What you have to do: The answer must be every entry, retyped without a single difference.

BEGIN Material for this exercise

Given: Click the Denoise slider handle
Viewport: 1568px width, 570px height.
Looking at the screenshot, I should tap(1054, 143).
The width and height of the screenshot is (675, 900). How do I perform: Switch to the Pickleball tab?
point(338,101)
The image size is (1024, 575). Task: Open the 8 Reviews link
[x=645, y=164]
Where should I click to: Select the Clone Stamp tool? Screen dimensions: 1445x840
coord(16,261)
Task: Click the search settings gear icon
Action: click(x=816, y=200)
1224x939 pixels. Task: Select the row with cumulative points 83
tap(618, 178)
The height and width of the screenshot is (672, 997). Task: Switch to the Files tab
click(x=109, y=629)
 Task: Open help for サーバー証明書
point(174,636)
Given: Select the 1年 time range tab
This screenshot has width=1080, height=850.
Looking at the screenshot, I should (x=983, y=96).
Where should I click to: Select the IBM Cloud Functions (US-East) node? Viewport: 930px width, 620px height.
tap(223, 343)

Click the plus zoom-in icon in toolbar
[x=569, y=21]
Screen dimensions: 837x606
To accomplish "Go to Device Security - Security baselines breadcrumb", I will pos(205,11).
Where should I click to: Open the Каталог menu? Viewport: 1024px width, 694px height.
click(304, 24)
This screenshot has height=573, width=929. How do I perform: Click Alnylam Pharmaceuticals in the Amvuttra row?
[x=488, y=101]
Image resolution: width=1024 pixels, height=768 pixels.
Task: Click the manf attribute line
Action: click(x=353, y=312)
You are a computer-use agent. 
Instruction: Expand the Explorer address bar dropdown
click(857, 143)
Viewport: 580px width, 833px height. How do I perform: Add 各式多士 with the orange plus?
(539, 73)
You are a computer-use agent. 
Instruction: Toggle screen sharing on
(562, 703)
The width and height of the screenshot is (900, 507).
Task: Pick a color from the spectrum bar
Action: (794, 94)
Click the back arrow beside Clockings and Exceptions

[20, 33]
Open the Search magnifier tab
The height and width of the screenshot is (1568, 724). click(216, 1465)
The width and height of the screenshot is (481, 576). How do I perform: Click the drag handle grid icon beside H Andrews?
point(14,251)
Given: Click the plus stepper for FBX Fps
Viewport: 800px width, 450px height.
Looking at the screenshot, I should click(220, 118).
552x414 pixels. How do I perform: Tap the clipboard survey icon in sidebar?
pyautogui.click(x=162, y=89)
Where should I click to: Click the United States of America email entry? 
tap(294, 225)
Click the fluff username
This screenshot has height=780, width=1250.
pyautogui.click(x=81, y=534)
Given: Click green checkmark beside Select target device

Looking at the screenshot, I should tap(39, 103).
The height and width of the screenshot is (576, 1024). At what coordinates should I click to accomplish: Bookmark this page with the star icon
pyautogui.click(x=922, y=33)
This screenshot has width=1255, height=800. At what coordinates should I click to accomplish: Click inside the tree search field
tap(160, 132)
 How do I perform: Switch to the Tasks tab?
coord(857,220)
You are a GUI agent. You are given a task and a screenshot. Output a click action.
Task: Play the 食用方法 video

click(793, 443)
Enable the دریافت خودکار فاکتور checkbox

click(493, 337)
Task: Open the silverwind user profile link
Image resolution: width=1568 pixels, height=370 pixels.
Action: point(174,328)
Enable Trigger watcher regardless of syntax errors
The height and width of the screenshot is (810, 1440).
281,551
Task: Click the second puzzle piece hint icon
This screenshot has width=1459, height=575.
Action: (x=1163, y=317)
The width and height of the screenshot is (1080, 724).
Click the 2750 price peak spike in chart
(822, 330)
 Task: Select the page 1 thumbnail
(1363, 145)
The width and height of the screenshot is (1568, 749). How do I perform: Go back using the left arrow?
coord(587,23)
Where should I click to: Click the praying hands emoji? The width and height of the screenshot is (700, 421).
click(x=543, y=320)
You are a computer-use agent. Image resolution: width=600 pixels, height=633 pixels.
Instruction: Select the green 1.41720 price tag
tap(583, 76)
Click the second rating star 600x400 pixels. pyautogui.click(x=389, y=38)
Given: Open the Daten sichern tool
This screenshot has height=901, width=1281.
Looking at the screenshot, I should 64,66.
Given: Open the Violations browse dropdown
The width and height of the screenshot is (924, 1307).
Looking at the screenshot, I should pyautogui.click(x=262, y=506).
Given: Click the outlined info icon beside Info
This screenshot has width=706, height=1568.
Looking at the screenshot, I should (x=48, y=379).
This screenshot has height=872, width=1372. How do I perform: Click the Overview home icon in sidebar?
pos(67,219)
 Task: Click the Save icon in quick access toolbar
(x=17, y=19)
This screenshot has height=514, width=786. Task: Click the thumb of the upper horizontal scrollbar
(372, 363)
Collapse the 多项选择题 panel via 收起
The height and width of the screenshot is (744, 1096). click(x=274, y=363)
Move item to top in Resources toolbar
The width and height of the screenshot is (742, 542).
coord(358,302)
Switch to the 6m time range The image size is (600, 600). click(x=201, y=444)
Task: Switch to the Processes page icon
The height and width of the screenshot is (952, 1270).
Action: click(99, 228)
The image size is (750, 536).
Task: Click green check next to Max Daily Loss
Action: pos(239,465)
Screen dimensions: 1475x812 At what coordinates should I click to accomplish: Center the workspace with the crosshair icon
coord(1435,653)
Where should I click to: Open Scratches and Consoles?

END Material for this exercise

Exercise response:
Given: Click the Denoise slider handle
Viewport: 1568px width, 570px height.
Looking at the screenshot, I should tap(1054, 143).
The width and height of the screenshot is (675, 900). How do I perform: Switch to the Pickleball tab?
point(338,101)
The image size is (1024, 575). Task: Open the 8 Reviews link
[x=645, y=164]
Where should I click to: Select the Clone Stamp tool? Screen dimensions: 1445x840
coord(16,261)
Task: Click the search settings gear icon
Action: click(x=816, y=200)
1224x939 pixels. Task: Select the row with cumulative points 83
tap(618, 178)
The height and width of the screenshot is (672, 997). Task: Switch to the Files tab
click(x=109, y=629)
 Task: Open help for サーバー証明書
point(174,636)
Given: Select the 1年 time range tab
This screenshot has width=1080, height=850.
Looking at the screenshot, I should (x=983, y=96).
Where should I click to: Select the IBM Cloud Functions (US-East) node? Viewport: 930px width, 620px height.
tap(223, 343)

Click the plus zoom-in icon in toolbar
[x=569, y=21]
Screen dimensions: 837x606
To accomplish "Go to Device Security - Security baselines breadcrumb", I will pos(205,11).
Where should I click to: Open the Каталог menu? Viewport: 1024px width, 694px height.
click(304, 24)
This screenshot has height=573, width=929. How do I perform: Click Alnylam Pharmaceuticals in the Amvuttra row?
[x=488, y=101]
Image resolution: width=1024 pixels, height=768 pixels.
Task: Click the manf attribute line
Action: click(x=353, y=312)
You are a computer-use agent. 
Instruction: Expand the Explorer address bar dropdown
click(857, 143)
Viewport: 580px width, 833px height. How do I perform: Add 各式多士 with the orange plus?
(539, 73)
You are a computer-use agent. 
Instruction: Toggle screen sharing on
(562, 703)
The width and height of the screenshot is (900, 507).
Task: Pick a color from the spectrum bar
Action: (794, 94)
Click the back arrow beside Clockings and Exceptions

[20, 33]
Open the Search magnifier tab
The height and width of the screenshot is (1568, 724). click(216, 1465)
The width and height of the screenshot is (481, 576). How do I perform: Click the drag handle grid icon beside H Andrews?
point(14,251)
Given: Click the plus stepper for FBX Fps
Viewport: 800px width, 450px height.
Looking at the screenshot, I should click(220, 118).
552x414 pixels. How do I perform: Tap the clipboard survey icon in sidebar?
pyautogui.click(x=162, y=89)
Where should I click to: Click the United States of America email entry? 
tap(294, 225)
Click the fluff username
This screenshot has height=780, width=1250.
pyautogui.click(x=81, y=534)
Given: Click green checkmark beside Select target device

Looking at the screenshot, I should tap(39, 103).
The height and width of the screenshot is (576, 1024). At what coordinates should I click to accomplish: Bookmark this page with the star icon
pyautogui.click(x=922, y=33)
This screenshot has width=1255, height=800. At what coordinates should I click to accomplish: Click inside the tree search field
tap(160, 132)
 How do I perform: Switch to the Tasks tab?
coord(857,220)
You are a GUI agent. You are given a task and a screenshot. Output a click action.
Task: Play the 食用方法 video

click(793, 443)
Enable the دریافت خودکار فاکتور checkbox

click(493, 337)
Task: Open the silverwind user profile link
Image resolution: width=1568 pixels, height=370 pixels.
Action: point(174,328)
Enable Trigger watcher regardless of syntax errors
The height and width of the screenshot is (810, 1440).
281,551
Task: Click the second puzzle piece hint icon
This screenshot has width=1459, height=575.
Action: (x=1163, y=317)
The width and height of the screenshot is (1080, 724).
Click the 2750 price peak spike in chart
(822, 330)
 Task: Select the page 1 thumbnail
(1363, 145)
The width and height of the screenshot is (1568, 749). How do I perform: Go back using the left arrow?
coord(587,23)
Where should I click to: Click the praying hands emoji? The width and height of the screenshot is (700, 421).
click(x=543, y=320)
You are a computer-use agent. Image resolution: width=600 pixels, height=633 pixels.
Instruction: Select the green 1.41720 price tag
tap(583, 76)
Click the second rating star 600x400 pixels. pyautogui.click(x=389, y=38)
Given: Open the Daten sichern tool
This screenshot has height=901, width=1281.
Looking at the screenshot, I should 64,66.
Given: Open the Violations browse dropdown
The width and height of the screenshot is (924, 1307).
Looking at the screenshot, I should pyautogui.click(x=262, y=506).
Given: Click the outlined info icon beside Info
This screenshot has width=706, height=1568.
Looking at the screenshot, I should (x=48, y=379).
This screenshot has height=872, width=1372. How do I perform: Click the Overview home icon in sidebar?
pos(67,219)
 Task: Click the Save icon in quick access toolbar
(x=17, y=19)
This screenshot has height=514, width=786. Task: Click the thumb of the upper horizontal scrollbar
(372, 363)
Collapse the 多项选择题 panel via 收起
The height and width of the screenshot is (744, 1096). click(x=274, y=363)
Move item to top in Resources toolbar
The width and height of the screenshot is (742, 542).
coord(358,302)
Switch to the 6m time range The image size is (600, 600). click(x=201, y=444)
Task: Switch to the Processes page icon
The height and width of the screenshot is (952, 1270).
Action: click(99, 228)
The image size is (750, 536).
Task: Click green check next to Max Daily Loss
Action: pos(239,465)
Screen dimensions: 1475x812 At what coordinates should I click to accomplish: Center the workspace with the crosshair icon
coord(1435,653)
Where should I click to: Open Scratches and Consoles?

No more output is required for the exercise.